Когда придет к концу тысячелетие за нынешним вослед, к страстям и похоти потянется каждый, кто и как сумеет. Старик возжелает ребенка, отец обесчестит дочь. Мужчина захочет мужчину и женщина — женщину, и все сотворят это на глазах у всех. Кровь их станет нечистой. И зло поползет от дома к дому, тело познает весь грех и всю боль земли. Гримасы застынут на лицах, недуги скрючат тела. Любовь станет самой большой угрозой для тех, кто сам для себя не только плоть, но спасенья не будет.
Когда придет к концу тысячелетие за нынешним вослед, голос, о законе и клятве кричащий, больше не будет услышан. Голос, о вере высокой молящий, останется гласом в пустыне. И мощные волны неверных хлынут, все затопив. Ложный Мессия сплотит вокруг себя слепых. Придет Неверный и будет говорить о справедливости и праве, его пора будет жаркой и разящей, и будет мстить он за крестовые походы.
Когда придет к концу тысячелетие за нынешним вослед, гром смерти разразится над землею. Порядок и закон падут. Ненависть, как пламя в сухостое, людей охватит. Случится избиение солдат, безбожники задушат верных. Жестокость будет в каждом сердце и во всех. И города обратятся в пепел.

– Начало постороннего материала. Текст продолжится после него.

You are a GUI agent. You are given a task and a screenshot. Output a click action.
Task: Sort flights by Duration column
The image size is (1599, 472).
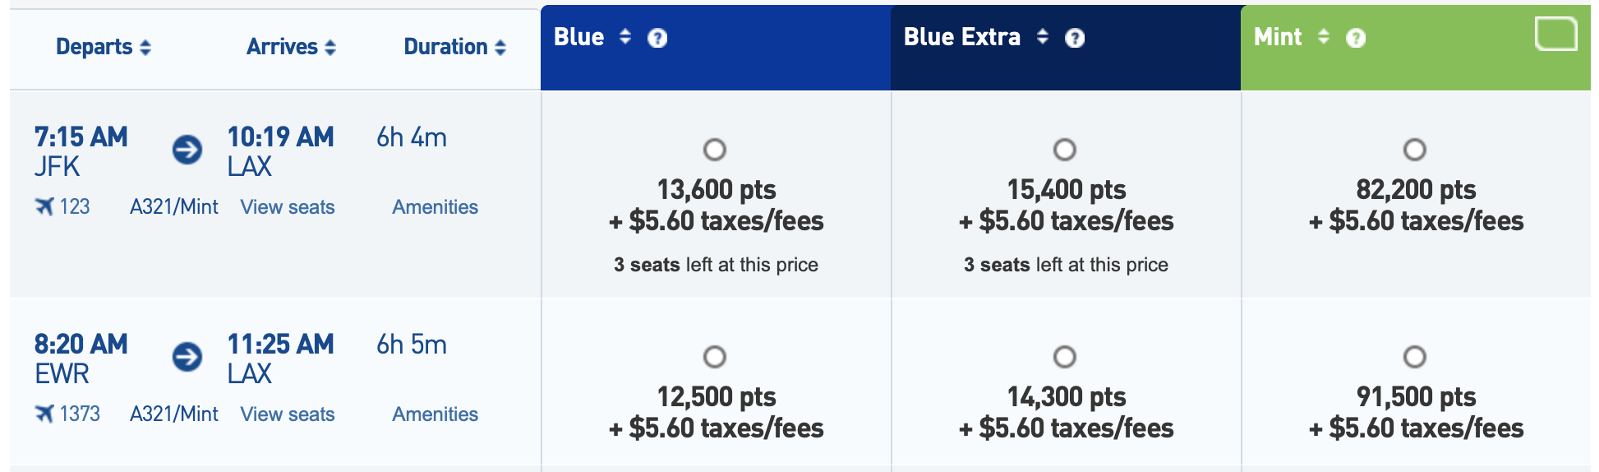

Когда придет к концу тысячелетие за нынешним вослед, все будут знать, что в разных уголках земли творится. Увидят черных детей, чьи кости торчат через кожу, и тех, чьи глазницы кишат червями, и тех, в которых стреляют, как в крыс. Но человек, что увидит все это, лицом отвернется — для него нет выше личных забот. Как милость бросит горстку ржи, а сам спит на мешках добра. Что дал он правою рукой, назад он заберет другою.